The following is mostly speculation, which I would like for someone to
confirm or deny. As I said before, I invented some stuff a few months ago,
and I now have some reason to believe that it was already known, and going
by the name of "Kullback-Leibler".

Could someone please peruse the following and tell me the standard
names for the ideas? I would very much appreciate it.

We can make an estimate of Shannon entropy, which I have called "average
confusion". Suppose we have an exhaustive set S of mutually exclusive
classes ("events") by which samples may be classified, and a probability
distribution P over S.


           Entropy = Sum     { P(E) log(1/P(E)) }
                    E in S                    

(It is traditional to use base 2 logarithms.)
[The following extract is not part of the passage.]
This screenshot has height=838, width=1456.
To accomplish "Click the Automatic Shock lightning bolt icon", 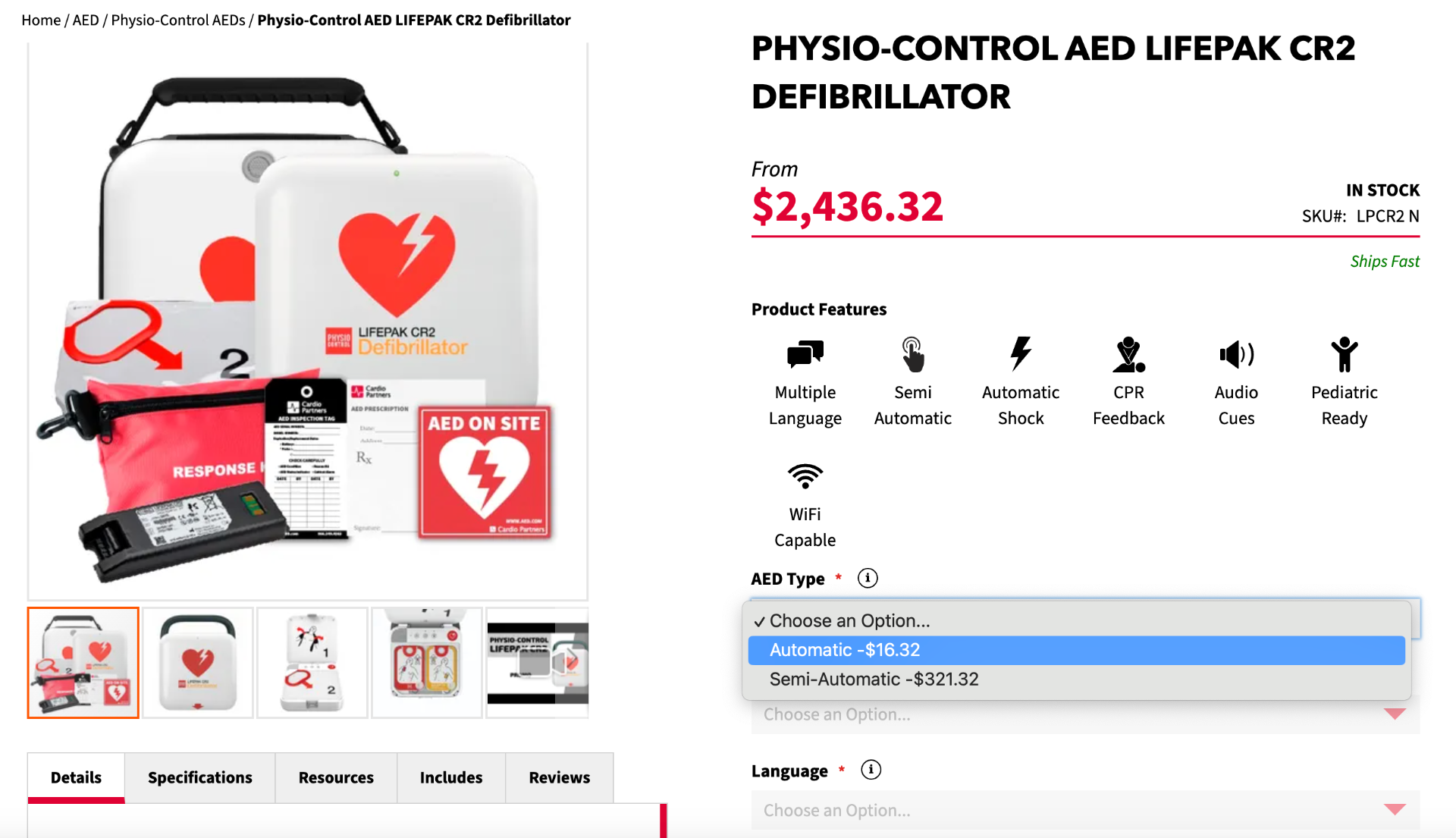I will [1021, 354].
To make an estimate of the entropy, we perform some tests, and call the
estimate "average confusion", or AC.

           AC = Average   log(1/P(C(t)))
                 tests t

          where C(t) is the class to which test t is assigned,

You can see that if the probability P is well-calibrated, AC converges
to the Shannon entropy with probability 1 as the number of tests grows
without bound.

There is a kind of "fuzzy" generalizaton of the above where you replace
the "1" in the numerator with a "discovered" probability Q. In other words,
rather than discovering that the test t is classified (certainly) as being an
instance of the event C(t), and not any other, you discover instead a
refined probability distribution. Call the information that new probability
adds the "confusion-drop", or CD.

Then the formula becomes


          CD  = average sum log( Q(E|t) / P(E|t) )
                   t   E in S

This is an estimate of how much information the new odds line has
added. The Shannon entropy estimate is a special case,
where the discovered probability is "God's odds", which assigns a probability
of 1 to every winner (correct classification), and 0 to every loser,
without fail. We mortals can only discover God's odds after learning
the result of the test.




            Jive